Picador to publish two new novels by Cormac McCarthy

Picador are thrilled to announce that two new novels from Cormac McCarthy, The Passenger and Stella Maris, will be published in October and November 2022.

This autumn, Picador will publish two new novels by Cormac McCarthy. The Passenger, the first of the two novels, will be published on October 25. Stella Maris, the second book, will be published on November 22. A box set of both volumes will be published on December 6. The novels, set eight years apart, tell one grand story of siblings Bobby and Alicia Western.

The books will be published in hardcover, as ebooks, and lavish slipcased special editions will also be available.

Philip Gwyn Jones, Picador Publisher said:

Picador is delighted to be publishing new novels this year from one of America's most important living writers. Picador has been McCarthy's proud British publisher for decades, and longed for the arrival of these next two novels. Every lover of Cormac McCarthy's prose will thrill to them, as they explore landscapes and characters and questions and relationships that we have never encountered in his work before. Bobby and Alicia Western have to be two of the most captivating characters in contemporary American literature and it will be an enormous privilege to introduce them to Cormac McCarthy’s legion of readers old and new this autumn.

Bea Carvalho, Waterstones Head of Fiction said:

The release of a new novel from Cormac McCarthy after so many years would have always marked one of the most exciting and longed-for moments in a bookseller’s year, but to be treated to two in such quick succession is a truly astonishing opportunity. We are tremendously excited to read The Passenger and Stella Maris, and can’t wait to start talking about them with our customers.

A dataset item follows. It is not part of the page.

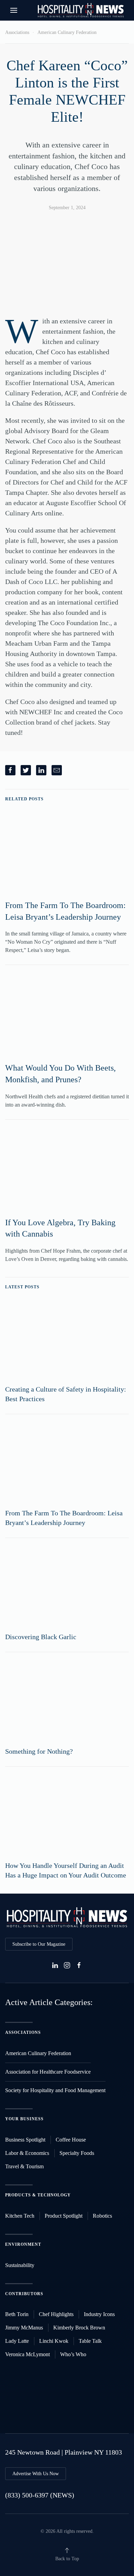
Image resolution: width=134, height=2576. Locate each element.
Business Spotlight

Find out more and pre-order the eagerly awaited new novels, here:


The Passenger

by Cormac McCarthy

Book cover for The Passenger

The Passenger is the story of a salvage diver, haunted by loss, afraid of the watery deep, pursued for a conspiracy beyond his understanding, and longing for a death he cannot reconcile with God. 1980, Pass Christian, Mississippi: It is three in the morning when Bobby Western zips the jacket of his wetsuit and plunges from the boat deck into darkness. His divelight illuminates the sunken jet, nine bodies still buckled in their seats, hair floating, eyes devoid of speculation. Missing from the crash site are the pilot’s flightbag, the plane’s black box, and the tenth passenger. But how? A collateral witness to machinations that can only bring him harm, Western is shadowed in body and spirit—by men with badges; by the ghost of his father (one of the inventors of the bomb that melted glass and flesh in Hiroshima); and by his sister, the love and ruin of his soul. Traversing the American South, from the garrulous barrooms of New Orleans to an abandoned oil rig off the Florida coast, The Passenger is a breathtaking novel of morality and science, the legacy of sin, and the madness that is human consciousness.

Stella Maris

by Cormac McCarthy

Book cover for Stella Maris

Stella Maris is an intimate portrait of grief and longing, as a young woman in a psychiatric facility seeks to understand her own existence. 1972, Black River Falls, Wisconsin: Alicia Western, twenty years old, with forty thousand dollars in a plastic bag, admits herself to the hospital. A doctoral candidate in mathematics at the University of Chicago, Alicia has been diagnosed with paranoid schizophrenia, and she does not want to talk about her brother Bobby. Instead, she contemplates the nature of madness, the human insistence on one common experience of the world; she recalls a childhood where, by the age of seven, her own grandmother feared for her; she surveys the intersection of physics and philosophy; and she introduces her cohorts, her chimeras, the hallucinations that only she can see. All the while, she grieves for Bobby, not quite dead, not quite hers. Told entirely through the transcripts of Alicia’s psychiatric sessions, Stella Maris is a searching, rigorous, intellectually challenging coda to The Passenger, a philosophical inquiry that questions our notions of God, truth, and existence.